Où l'on retrouve Federico Colli (il va très bien, merci)

 ∏ ∏


- Paris, Salle Cortot, le 25 janvier 2011

- Brahms, extraits des Quatre Pièces, op. 119 : n°1, Intermezzo en si mineur, n°4, Rhapsodie en mi bémol majeur (a) ; Sonate n°2 en fa dièse mineur, op. 2 (b) ; Sonate pour piano et violoncelle n°2 en fa majeur, op. 99 (c)

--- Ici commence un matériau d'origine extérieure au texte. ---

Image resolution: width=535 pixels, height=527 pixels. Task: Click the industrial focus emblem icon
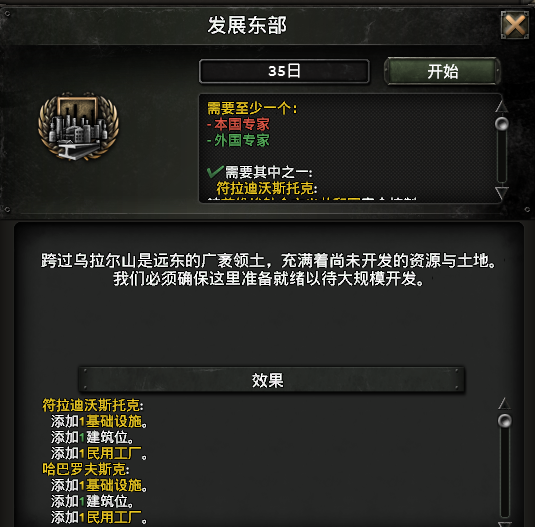[x=78, y=126]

- Alberto Casadei, violoncelle (c)
- Daria Kameneva, piano (a, b)
- Federico Colli, piano, (c)



    Retrouvailles avec les Mardis d'Animato, que j'avais laissés en plan la saison dernière, découragé par l'inflation asiatique comme échaudé par le verdict du concours de 2009 - il semble que l'édition de décembre dernier n'ait guère été plus brillante. Mais Animato est une drogue douce vers laquelle on revient toujours, parce que l'entrée est libre, parce que la Salle Cortot est un endroit délicieux à l'acoustique quasi idéale, parce que les prestations oratoires de Marian Rybicki sont irrésistibles, et surtout parce qu'il y a forcément, chaque saison, au moins quelques pianistes que l'on a envie de réentendre, ou dont le parcours attire l'attention a priori. Ce mardi-là cumulait les deux appels : une étudiante de 23 ans du Conservatoire Tchaikovsky, et le retour à Paris de Federico Colli, qui est avec Daniil Tsvetskov, Mariangela Vacatello et Slava Kiselev l'un des pianistes que j'avais le plus apprécié aux Mardis 2008-2009, concours compris (donc parmi une trentaine d'autres jeunes).
    Daria Kameneva fait une impression mitigée mais éveillant une bonne dose de sympathie. Elle présente un pan parcellaire des attributs de l'élève modèle moscovite, à l'exclusion de l'autre pan : c'est-à-dire que sur le plan de l'attitude (dans la position, le rapport à l'instrument, le rapport presque passif à la conduite musicale), qui est des plus saines, elle offre tout ce que l'on peut attendre d'un produit de l'élite de la formation russe. En revanche, elle ne présente pas vraiment ce qui, chez la plupart de ses condisciples, apparaît bon gré mal gré comme une des conséquences de ce socle caractéristique : la solidité confiante en elle-même. C'est donc une curieuse cohabitation de décontraction et de fragilité, de qualité de l'assise technique et d'imprécision qui habitent son jeu. La cohésion du discours s'en ressent clairement, d'autant plus fortement qu'il s'agit de Brahms, mais il m'est pourtant impossible de ne pas avoir envie de sauver ce qui peut l'être vis-à-vis de cette façon-là de jouer du piano, et de cette manière de faire de la musique (les deux étant indissociables, bien sûr). Le très difficile intermezzo en si mineur souffre cependant davantage du manque de transcendante pure du piano, d'autant plus que Kameneva se risque ici à un tempo dangereusement lent pour lequel elle ne possède pas la longueur de note suffisante. Sa Rhapsodie est plus intéressante malgré la fragilité des déplacements, car elle ne force jamais sa puissance naturelle (limitée mais bien suffisante surtout à Cortot) et offre à entendre avec clarté le mouvement des marches harmoniques hallucinées de la pièce.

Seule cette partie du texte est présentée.